What this code is doing correctly:

SMOTE Tomek is applied inside the pipeline, so it happens only on training folds
Evaluation is done using out-of-fold predictions, which reduces overly optimistic estimates
The threshold is selected to meet a sensitivity target, which fits the hypertension screening style objectives

Step 6: Validate generalisation, not just performance

A single split is rarely enough. I look for stability across folds, and I pay special attention to false negatives. In a hypertension setting, false negatives are the cases you most want to understand because they represent missed risk.

If subgroup information exists, evaluate across groups. If the dataset spans time, evaluate across time windows.
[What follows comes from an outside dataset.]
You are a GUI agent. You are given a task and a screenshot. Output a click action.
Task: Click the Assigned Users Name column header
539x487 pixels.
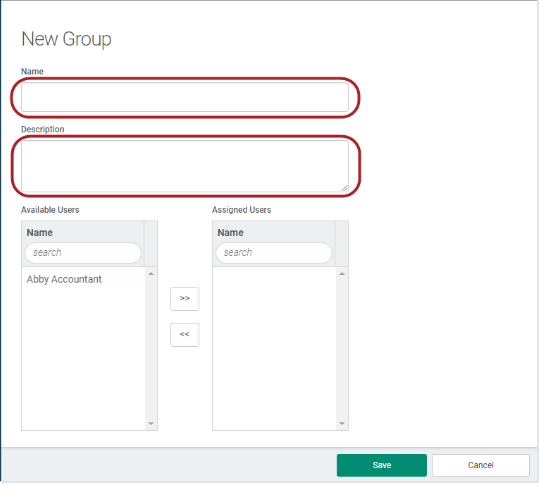coord(231,233)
If multiple cohorts exist, validate across cohorts. This is where many models fail, and it is better to find that out early.

Step 7: Treat documentation and monitoring as part of the model

In healthcare adjacent contexts, a model is not just a notebook. It is an artefact with assumptions.

I document:

label definition and inclusion criteria
preprocessing steps and feature list
validation approach and threshold logic
model versioning and reproducibility details

If deployed, I monitor:

input drift
prediction drift
performance proxies when ground truth is delayed

Conclusion

Hypertension prediction on imbalanced data is not solved by a single algorithm. It is solved by discipline: leakage control, sensitivity-aligned evaluation, proper handling of imbalances, and validation that reflects how the model will be used.

Stacked tree-based ensembles combined with SMOTE Tomek can be a strong approach when the goal is to improve recall for high-risk patients while maintaining acceptable precision. The real value is not in the model choice alone, but in the workflow that makes the results trustworthy.